Closest of all his works to his huge heart, Leonard Bernstein’s Candide has been a victim of the many midwives present at its gestation. Jealousies, egos, conflicting linguistic styles, all contributed towards a massive confusion as to whether Bernstein’s more-than-wonderful score should be considered a musical, an opera, or an operetta. There currently exist at least seven performing versions of this theatrical presentation of Voltaire’s novella satirising mid-18th century philosophers such as Leibniz claiming everything is for the best in the best of all possible worlds.

Welsh National Opera have raised two fingers to all this farrago, recreating the piece in the most engaging way possible, with production values more imaginative than one could have envisioned, musical standards unsurpassable, and a total impact which hit a packed audience with delight.

Textual differences matter to us nerds. The gambling scene was in Constantinople rather than in my score’s Venice, so we lost the witty, ingratiating Venice Gavotte (unless my ears blinked).
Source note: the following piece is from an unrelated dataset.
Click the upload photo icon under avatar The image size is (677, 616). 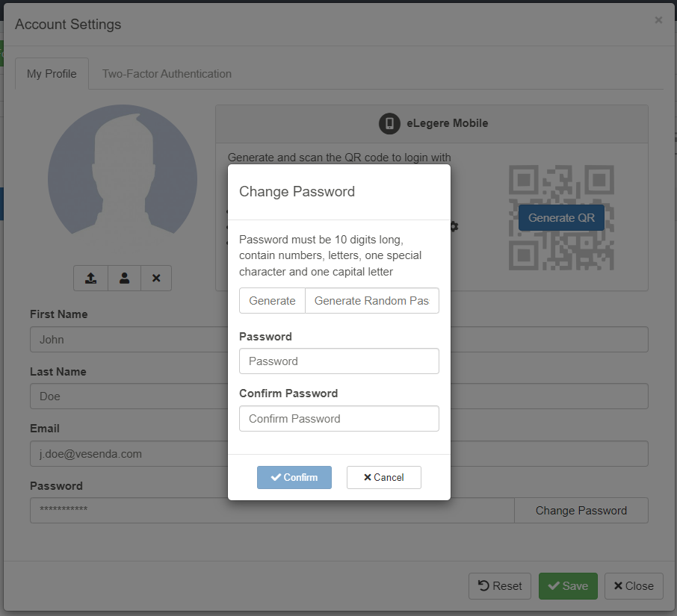point(90,278)
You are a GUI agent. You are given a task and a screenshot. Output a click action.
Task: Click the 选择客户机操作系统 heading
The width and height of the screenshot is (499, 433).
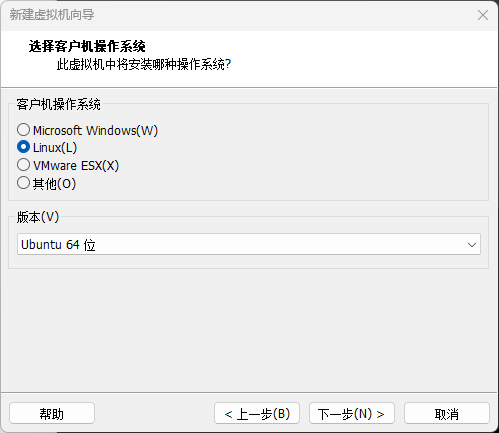click(x=87, y=46)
The audience will have been robbed of a treat here, but there was so much else to enthral.

The orchestra was set up on stage behind a gauze, upon which were projected the most amazing and inventive animations, worlds beyond anything I have ever encountered, and which miraculously slotted in with three levels of steps which were the only stage-furniture, apart from a park bench unobtrusively brought on from time to time. The huge cast emerged from these visual illusions with total ease and effect.
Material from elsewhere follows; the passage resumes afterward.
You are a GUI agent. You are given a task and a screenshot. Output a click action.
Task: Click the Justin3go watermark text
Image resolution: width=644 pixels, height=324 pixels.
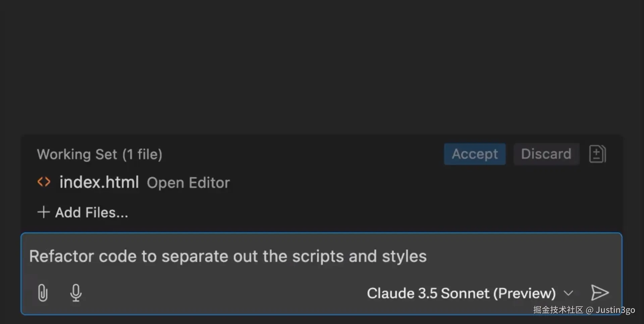tap(615, 310)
Karen Kamensek conducted a fizzing account of this eclectic score, ranging in its allusions from Verdi to Gilbert and Sullivan, and all around the spectrum (Ravel’s La Valse, Argentinian tango, Broadway ballads, and so much else), and achieved an impressive rapport between stage and her superb WNO Orchestra, thanks to the resource of closed-circuit TV, screens discreetly placed in the auditorium.

In front of all this, a huge chorus delivered with vigour and characte in James Bonas’ production, emerging to assume individual characterisations, then returning to add to the general bustle. The brilliance of the choreography was an added delight.

Among the principals, Ed Lyon was an appealing, slightly bewildered Candide, Madeleine Shaw a superbly cynical, fix-it Old Lady, and, above all, Claudia Boyle was a superb Cunegonde, spiritedly rising above all the indignities inflicted upon her, engagingly disingenuous, and absolutely magnificent in the coloratura of her spectacular “Glitter and be gay”. The only problem was Gillian Bevan’s Doctor Pangloss, effectively sung, but in whose narration we missed the resonance of a male voice.

Candide was an example of all the strengths Welsh National Opera has bult over many years. Now the box-ticking, inept pygmies of the Arts Council (of England, no less) are proposing cuts to its funding, threatening the configuration of the chorus and orchestra. Levelling-up? I don’t think so.

But we all know those philistines who somehow have a job overseeing the arts feel opera is an elite pastime. How can we ever get through to them?

*July 12 Alexandra Theatre Birmingham 7.30pm.